Porém, a avó de Rajat havia se convertido ao cristianismo. “Ela orava e jejuava o tempo todo. Era uma guerreira na oração. Às vezes, via ela orando durante a noite”, conta Rajat que nasceu 7 anos após o casamento de seu pai e sua mãe. 

Todos os rituais foram feitos quando Rajat foi apresentado no templo hindu, incluindo as oferendas ao ídolo. “Mas, antes de eu nascer, minha avó já havia me dedicado ao Senhor. Esse foi o motivo da batalha por minha vida”, relatou.

Algo estranho aconteceu

Assim que Rajat nasceu, sua avó colocou uma cruz na porta da frente de sua casa. “Minha mãe ficou muito brava com ela e jogou a cruz para fora. Mas naquela noite, a mão direita da minha mãe ficou inchada e dolorida e ela mal podia dormir direito por causa dessa dor”, disse.

“Não havia acontecido nada de errado com a sua mão e ela queria saber o que estava acontecendo.
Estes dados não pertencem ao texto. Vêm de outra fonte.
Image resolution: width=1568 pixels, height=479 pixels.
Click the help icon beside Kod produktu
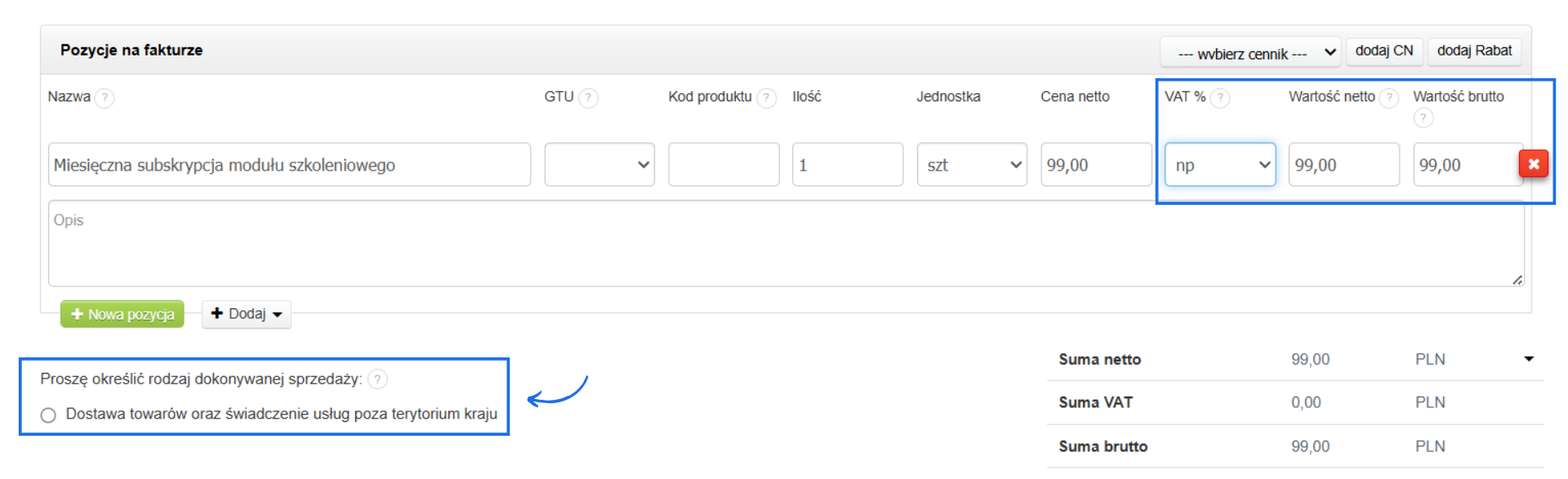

Então ela percebeu: ‘Ah! Joguei aquela cruz com essa mão. Por isso, ela decidiu ver minha avó e seus amigos cristãos”, explicou.

Eles oraram e sua mão melhorou. Ela saiu dali aliviada e começou a acreditar em Jesus, mas não totalmente. Minha mãe ainda ainda estava fazendo adoração a ídolos”, continuou.

Um milagre em seus braços

“Nessa época, eu ainda era um bebê. Fiquei doente e com muita febre. Minha mãe e meu pai me levaram ao médico, ao hospital e ao templo hindu. Eles colocaram um ‘tikka’ na minha testa. Mas não melhorei”, disse ao se referir ao costume indiano de marcar a testa com um pó vermelho a fim de “abrir o sexto chakra”. 

Vendo que nada resolvia, seus pais o levaram da Índia para o Nepal, onde vivia a família da mãe. “De repente, minha febre aumentou. Minha mãe queria ficar no Nepal e meu pai queria voltar para a Índia”, destacou.

“Naquela noite, enquanto minha mãe me segurava nos braços, sentiu muito medo. Foi quando orou a Jesus: Se meu filho for curado, eu te seguirei como meu Senhor e Salvador. 

“Ela conta que minha cura foi instantânea e que fiquei totalmente curado. Minha mãe ficou chocada. E desde aquele tempo ela crê fortemente em Jesus. E eu nunca mais tive doença alguma”, revelou.

“Hoje em dia, minha mãe também é uma guerreira de oração, como era minha avó. No início, meu pai foi relutante e ele negava tudo. Até que, um dia, um pregador visitante veio à nossa porta”, lembrou.

“Ele compartilhou com meu pai sobre Jesus morrendo na cruz por nós. Algo mudou dentro do seu coração e ele se apressou para ser batizado. Depois passou a ler a Bíblia”, prosseguiu.

Todas as religiões são iguais?

Apesar de sua fé em Cristo e de ser líder de louvor de sua igreja, Rajat ainda tinha dúvidas dentro dele: “Quem criou Deus? Como surgiu o pecado? Será que todas as religiões são iguais? Eu ainda me perguntava”. 

Até que, um dia, sua mãe adoeceu. “Eu tinha 15 anos e estava em casa junto com minha irmã mais nova. O corpo da minha mãe estava ficando frio e eu pensei que ela estava morrendo”, recordou.

“Naquela hora, eu comecei a chorar e peguei meu violão. Eu orava e cantava, enquanto pedia para Deus ouvir a minha oração. Aquela foi a verdadeira adoração do meu coração e eu sentia a presença de Deus, era muito forte”, compartilhou. 

“Quando terminei a música, vi que minha mãe estava curada. Havia acontecido um milagre em nossas vidas. A partir daquele momento, eu acreditei plenamente em Cristo. Minha fé tem crescido desde então. Tenho lido a palavra de Deus o tempo todo e minhas perguntas foram respondidas”, concluiu. 

Conforme o Eternity News, atualmente Rajat está formado em Artes e aprendeu a língua nepalesa. Ele conseguiu um emprego onde há muitos cristãos e tem ajudado no sustento da família.

Ele continua louvando a Deus e agora com a companhia da irmã mais nova, que também é cantora. “É verdade o que está escrito em Mateus 6.33: “Busquem, pois, em primeiro lugar o Reino de Deus e a sua justiça, e todas essas coisas lhes serão acrescentadas”.